S2 Chapter 4: Continuous Random Variables

Two Different Kinds of Randomness

Imagine you’re working at a customer service call center. Throughout our previous chapters, we’ve mastered the art of describing “counts” - binomial distributions and Poisson distributions tell us how many times events occur. But now, we want to ask a fundamentally different question: How long do we need to wait until the first event occurs?

The Language of Continuous Random Variables

Probability Density Function (PDF) - Continuous “Probability Mass”

The fundamental challenge with continuous random variables is that there are infinitely many possible values, so the probability of any exact value is zero. Instead, we think about probability density.

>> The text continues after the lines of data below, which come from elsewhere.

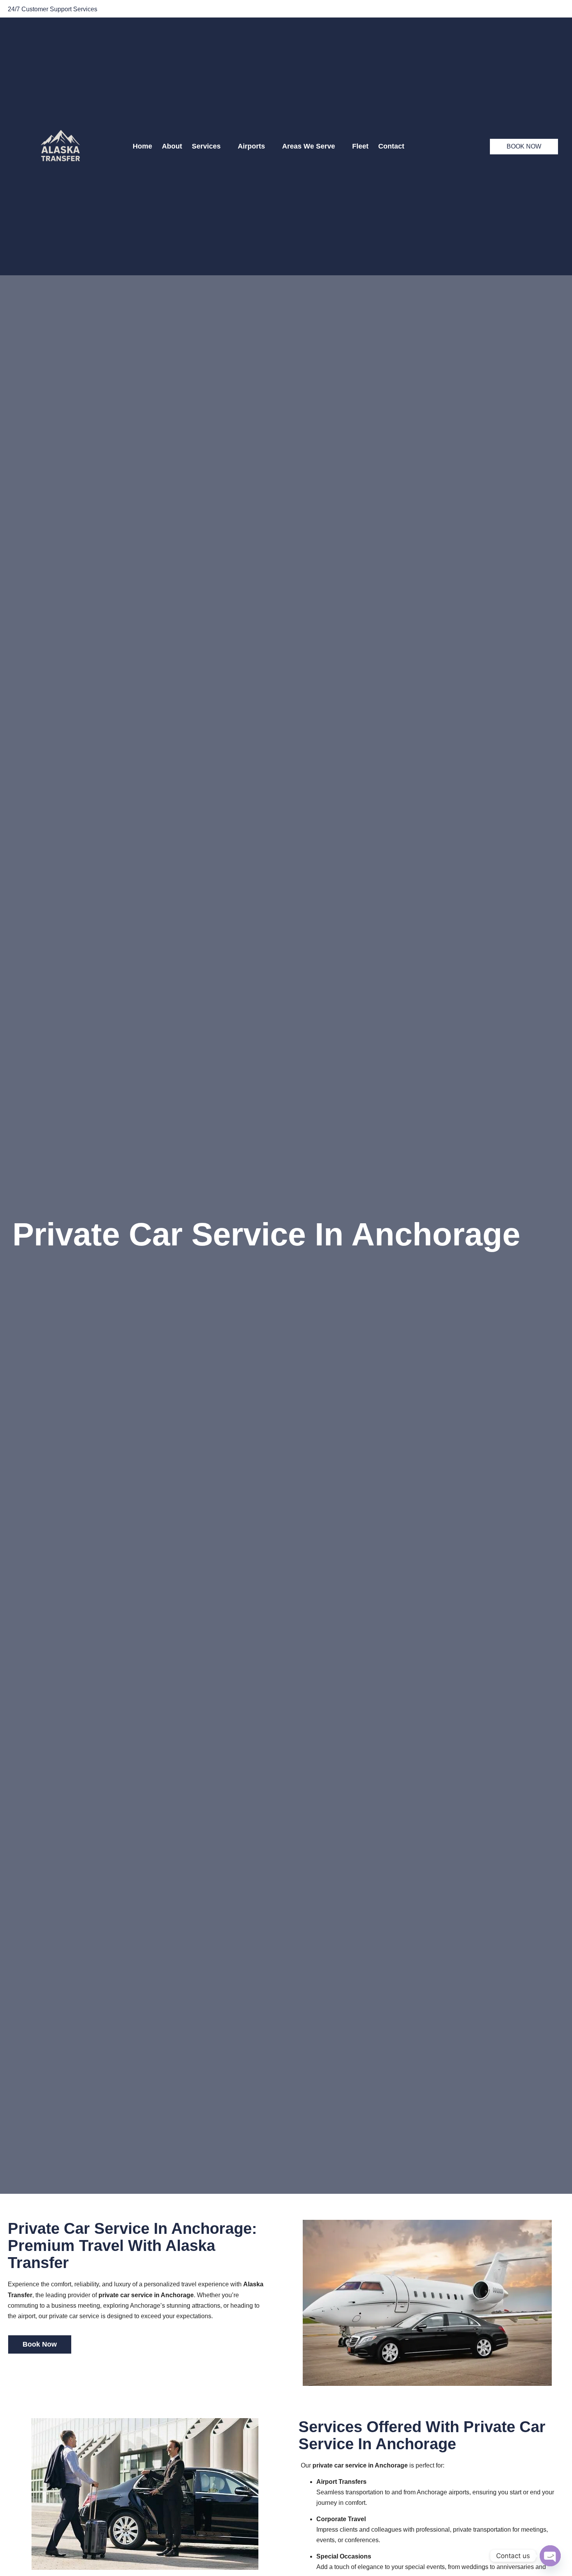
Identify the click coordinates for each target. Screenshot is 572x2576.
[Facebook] (522, 10)
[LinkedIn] (556, 10)
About (172, 146)
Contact (391, 146)
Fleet (360, 146)
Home (142, 146)
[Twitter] (539, 10)
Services (206, 146)
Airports (251, 146)
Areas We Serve (308, 146)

Visualizing the Transition: From Discrete to Continuous

Let’s understand this concept by observing what happens as we increase the number of possible values:

Discrete: Few Values — High probabilities (each bar is tall)

Discrete: More Values — Lower probabilities (bars shrink as more values share the total)

Continuous: Infinite Values — Area under the curve equals probability

$P(a < X < b) = \text{Area under } f(x) \text{ between } a \text{ and } b$

This visualization shows us why we need a new mathematical framework for continuous random variables. The “height” of the curve at any point represents the probability density, and the area under the curve between two points gives us the actual probability.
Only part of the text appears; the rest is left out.